Florida Industrial Commission v. Growers Equipment Co.

On Petition for rehearing it is contended by counsel that by its opinion filed herein on March 23, 1943, the Court has made the mere size of the operation the test of the taxability of the enterprise. Inasmuch as counsel for appellee has so construed the opinion, it may be that it would be thus construed by others and we, therefore, think it expedient to clarify the matter in this regard.

The 1941 Session of the Florida Legislature adopted the definition of "agricultural labor" as set forth in the Act of Congress of August 10, 1939, effective January 1, 1940. See sub-section 9 of Section 3, Chapter 20685 et seq., Acts of 1941. The Act of Congress provided:

"(L) Agricultural Labor. The term 'agricultural labor' includes all service performed."

Sub-section 4 provides:

"In handling, planting, drying, packing, packaging, processing, freezing, grading, storing, or delivering to storage or to market or to a carrier for transportation to market, any agricultural or horticultural commodity; but only if such service is performed as an incident to ordinary farming operations, or, in the case of fruits and vegetables as an incident to the preparation of such fruits or vegetables for market. The provisions of this paragraph shall not be deemed to be applicable with respect to service performed *Page 607 in connection with commercial canning or commercial freezing or in connection with any agricultural or horticultural commodity after its delivery to a terminal market for distribution for consumption."

It will, therefore, be observed that agricultural labor only applies to labor in the processing of fruit when and if such service is performed as an incident to the ordinary farming operations, or in case of fruits and vegetables as an incident to the preparation of such fruits and vegetables for market, and further that the exemption is not applicable "with respect to services performed in connection with commercial canning."

The record in this case shows that Growers Equipment Company was not engaged in growing or producing fruit but was engaged in the processing and canning of fruit and that it performed the service for two or three other corporations which produced the fruit and did some processing for others.

It is contended that because the fruit was produced by corporations which were largely owned and controlled by the same person who in effect owned and controlled Growers Equipment Company that Growers Equipment Company was not engaged in commercial canning. With this contention we are unable to agree. Growers Equipment Company and the several corporations which produced the fruit were just as much separate legal entities as they would have been, so far as the matters here under consideration are concerned, as if the stock in each had been owned and each had been controlled by different individuals.

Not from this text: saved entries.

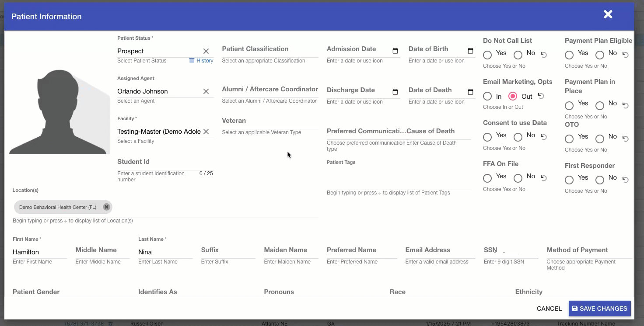
Task: Select Yes for Do Not Call List
Action: click(x=487, y=55)
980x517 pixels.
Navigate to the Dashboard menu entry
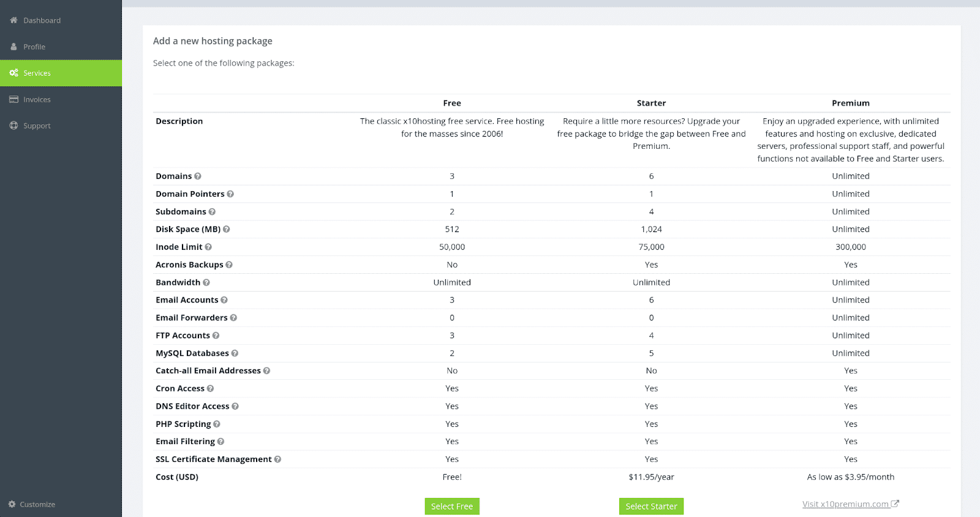click(41, 20)
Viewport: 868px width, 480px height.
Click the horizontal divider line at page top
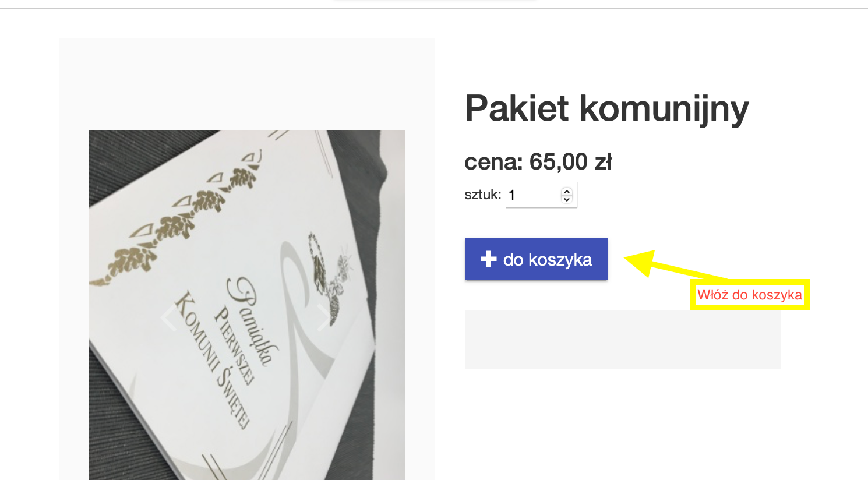tap(434, 8)
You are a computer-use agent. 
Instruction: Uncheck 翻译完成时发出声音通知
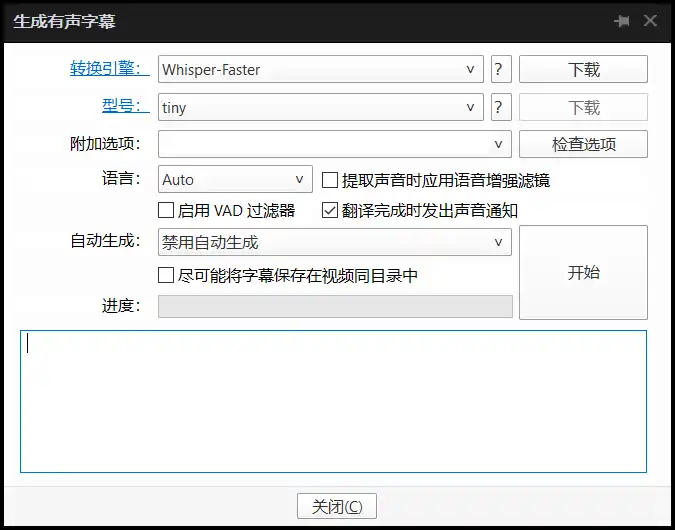pyautogui.click(x=330, y=211)
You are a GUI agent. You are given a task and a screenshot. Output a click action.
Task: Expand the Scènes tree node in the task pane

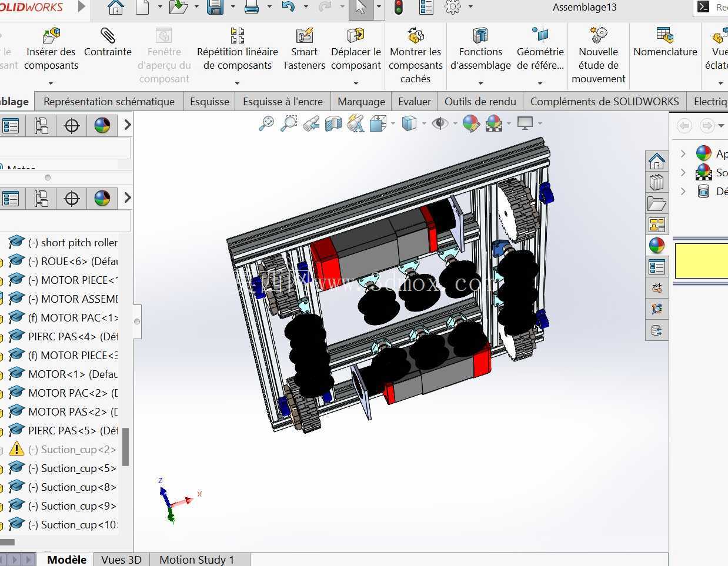[683, 172]
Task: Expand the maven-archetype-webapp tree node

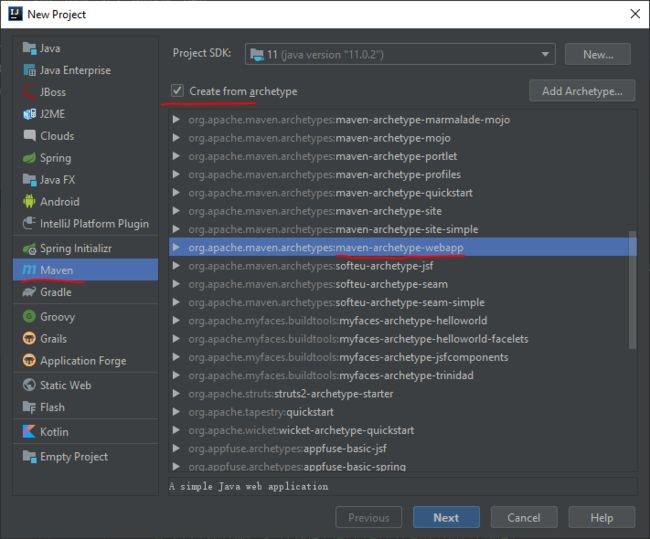Action: [x=176, y=248]
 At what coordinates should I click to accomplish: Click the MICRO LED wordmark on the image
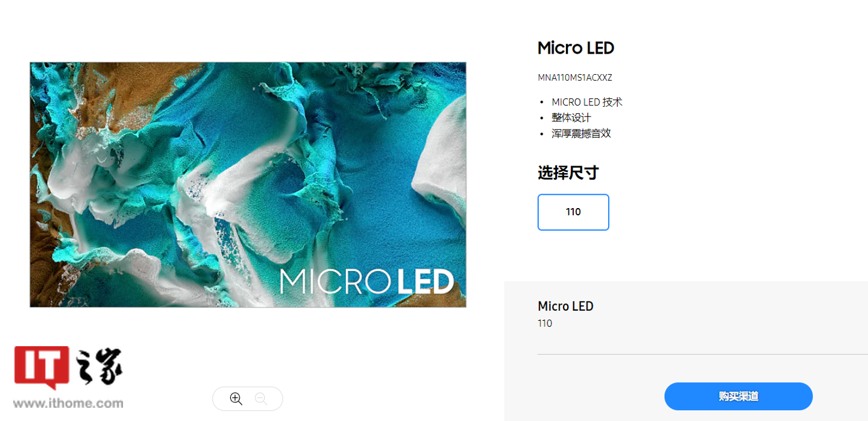point(366,282)
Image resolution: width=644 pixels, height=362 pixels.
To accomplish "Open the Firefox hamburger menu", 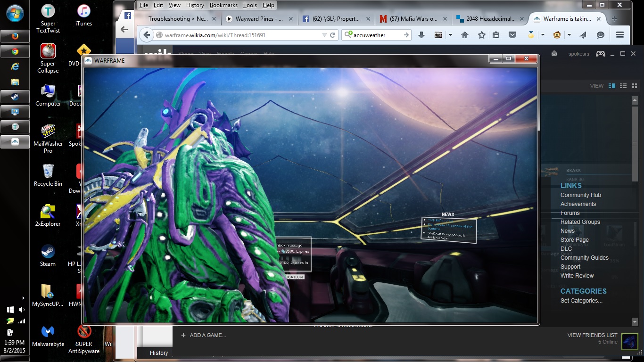I will point(620,35).
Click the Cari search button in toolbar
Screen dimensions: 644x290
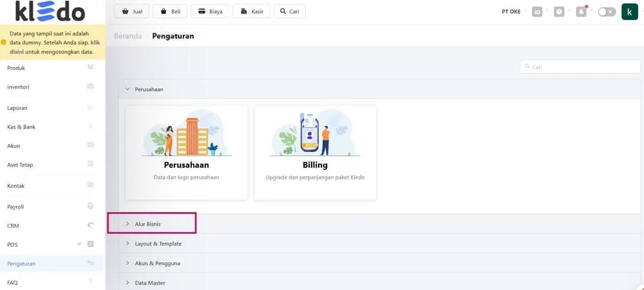click(289, 12)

It was, and is, therefore, our conclusion that Growers Equipment Company was engaged in commercial canning and was not engaged in the packing of its own fruit produced by it. The size of the operation is immaterial. It is the method of the operation which controls. Undoubtedly, under the provisions of the Act here under consideration, if the grower, whether a corporation or an individual, grows and processes its own fruit, then its processing activity does not come within the purview of the Act because it is then an incident to the horticultural operation of the owner, but when several different individuals or corporations, or different individuals *Page 608 and corporations, produce fruit and deliver that fruit for packing and processing to another individual or corporation which is engaged solely in the enterprise of packing and processing fruit, then the exemption does not apply to the packing and processing operation.

Petition for rehearing denied.

TERRELL, CHAPMAN and ADAMS, JJ., concur.